I was hoping for something that is faster and simpler than both of these.
Have you tried benchmarking these? Once compiled to XLA, the where
based solution shows comparable execution time compared to the straightforward approach:
import numpy as np
import jax.numpy as jnp
from jax import make_jaxpr, jit
@jit
def f1(x, y):
return x / y
@jit
def f2(x, y):
return jnp.where(y != 0, x / y, 0)
x = jnp.array(np.random.randint(0, 10, (1000, 1000))).astype(jnp.float32)
y = jnp.array(np.random.randint(0, 10, (1000, 1000))).astype(jnp.float32)
# trigger compilations...
f1(x, y)
f2(x, y)
%timeit f1(x, y).block_until_ready()
# 1000 loops, best of 3: 1.03 ms per loop
%timeit f2(x, y).block_until_ready()
# 1000 loops, best of 3: 1.06 ms per loop
For GPU, you could look at the PTX instruction set and see if there's an instruction or instruction sequence that you'd like XLA to emit here?
@jakevdp I hadn't yet (probably should have), thanks for doing this, very interesting! How would you explain this behavior, i. e. is branching optimized out during compilation or just dirt-cheap? I somehow imagined branching to be more expensive on GPU/TPU (where I assume you ran this). Are you certain that overhead like host communication doesn't dominate cost?

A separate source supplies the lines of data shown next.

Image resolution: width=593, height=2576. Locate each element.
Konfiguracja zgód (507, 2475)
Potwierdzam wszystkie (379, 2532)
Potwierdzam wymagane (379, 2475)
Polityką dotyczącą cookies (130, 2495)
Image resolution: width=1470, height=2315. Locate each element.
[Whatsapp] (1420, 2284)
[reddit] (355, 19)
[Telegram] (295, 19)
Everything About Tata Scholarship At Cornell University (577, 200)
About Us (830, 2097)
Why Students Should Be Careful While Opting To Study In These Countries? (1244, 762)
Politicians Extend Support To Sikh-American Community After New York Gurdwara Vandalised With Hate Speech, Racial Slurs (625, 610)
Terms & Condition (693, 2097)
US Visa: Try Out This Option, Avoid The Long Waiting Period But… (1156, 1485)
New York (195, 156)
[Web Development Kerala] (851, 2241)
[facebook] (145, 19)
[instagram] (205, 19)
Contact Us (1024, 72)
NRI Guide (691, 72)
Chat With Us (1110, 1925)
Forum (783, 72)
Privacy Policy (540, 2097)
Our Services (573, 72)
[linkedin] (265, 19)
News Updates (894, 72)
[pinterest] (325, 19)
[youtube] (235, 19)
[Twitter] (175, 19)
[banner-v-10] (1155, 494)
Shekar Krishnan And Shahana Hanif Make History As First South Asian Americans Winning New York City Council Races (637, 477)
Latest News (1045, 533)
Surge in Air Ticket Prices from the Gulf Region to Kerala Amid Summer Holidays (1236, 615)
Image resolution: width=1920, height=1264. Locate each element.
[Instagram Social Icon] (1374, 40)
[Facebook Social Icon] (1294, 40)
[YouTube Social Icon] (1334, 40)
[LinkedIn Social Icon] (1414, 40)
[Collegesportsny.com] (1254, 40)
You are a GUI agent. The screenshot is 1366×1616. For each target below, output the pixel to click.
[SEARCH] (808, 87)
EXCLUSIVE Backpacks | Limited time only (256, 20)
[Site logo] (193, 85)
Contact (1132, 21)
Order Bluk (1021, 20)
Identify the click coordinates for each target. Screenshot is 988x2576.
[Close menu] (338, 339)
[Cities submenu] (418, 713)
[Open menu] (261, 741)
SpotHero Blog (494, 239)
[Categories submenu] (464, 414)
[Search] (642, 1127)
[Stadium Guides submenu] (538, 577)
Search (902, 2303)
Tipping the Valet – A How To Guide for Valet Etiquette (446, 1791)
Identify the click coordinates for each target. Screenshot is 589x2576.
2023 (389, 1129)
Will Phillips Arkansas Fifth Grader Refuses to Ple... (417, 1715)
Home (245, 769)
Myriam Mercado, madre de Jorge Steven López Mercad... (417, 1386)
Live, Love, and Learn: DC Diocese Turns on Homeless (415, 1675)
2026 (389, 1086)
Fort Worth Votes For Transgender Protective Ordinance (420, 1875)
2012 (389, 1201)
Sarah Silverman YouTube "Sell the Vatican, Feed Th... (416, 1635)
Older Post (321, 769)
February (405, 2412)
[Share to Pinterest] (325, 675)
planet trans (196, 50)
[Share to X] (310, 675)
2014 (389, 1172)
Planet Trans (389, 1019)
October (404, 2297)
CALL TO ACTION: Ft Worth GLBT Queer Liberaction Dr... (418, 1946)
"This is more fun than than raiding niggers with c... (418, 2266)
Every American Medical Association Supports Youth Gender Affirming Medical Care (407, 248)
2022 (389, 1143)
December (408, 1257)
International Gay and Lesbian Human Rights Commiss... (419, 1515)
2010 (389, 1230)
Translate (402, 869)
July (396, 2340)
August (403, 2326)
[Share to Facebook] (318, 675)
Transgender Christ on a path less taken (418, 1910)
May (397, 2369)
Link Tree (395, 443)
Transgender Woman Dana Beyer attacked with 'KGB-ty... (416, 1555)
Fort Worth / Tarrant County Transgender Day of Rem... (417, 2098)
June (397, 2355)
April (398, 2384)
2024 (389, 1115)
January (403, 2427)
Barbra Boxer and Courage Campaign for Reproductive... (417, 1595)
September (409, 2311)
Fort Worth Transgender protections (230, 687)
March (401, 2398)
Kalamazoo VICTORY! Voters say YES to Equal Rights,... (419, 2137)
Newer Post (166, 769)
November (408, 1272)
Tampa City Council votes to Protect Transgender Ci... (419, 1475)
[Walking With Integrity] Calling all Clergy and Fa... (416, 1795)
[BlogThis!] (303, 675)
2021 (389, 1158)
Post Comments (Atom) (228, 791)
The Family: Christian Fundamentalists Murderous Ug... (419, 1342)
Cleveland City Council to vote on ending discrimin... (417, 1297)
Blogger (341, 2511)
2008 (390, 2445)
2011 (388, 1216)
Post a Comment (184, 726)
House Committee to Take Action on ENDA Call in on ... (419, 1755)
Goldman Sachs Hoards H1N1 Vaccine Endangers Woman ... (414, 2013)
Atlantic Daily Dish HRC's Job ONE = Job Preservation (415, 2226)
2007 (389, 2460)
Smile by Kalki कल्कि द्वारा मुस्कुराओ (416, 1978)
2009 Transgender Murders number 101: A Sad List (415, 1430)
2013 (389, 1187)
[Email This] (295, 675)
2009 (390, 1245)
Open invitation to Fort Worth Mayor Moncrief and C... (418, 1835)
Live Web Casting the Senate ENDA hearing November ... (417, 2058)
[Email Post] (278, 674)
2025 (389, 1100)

@jekbradbury Thanks for the pointer! That made me find the spec of the PTX division ops, which all just seem to return inf
on div by 0
, without alternatives. The spec even has an explicit example for avoiding division by 0. Therefore, the suggested implementations are probably as good as it gets on top of CUDA/PTX. Also made me realize that it doesn't even cause a warning in JAX by default, unlike NumPy.
I'm pretty sure Jake's suggestion is about as good as we are going to do. Let us know if it isn't fast enough!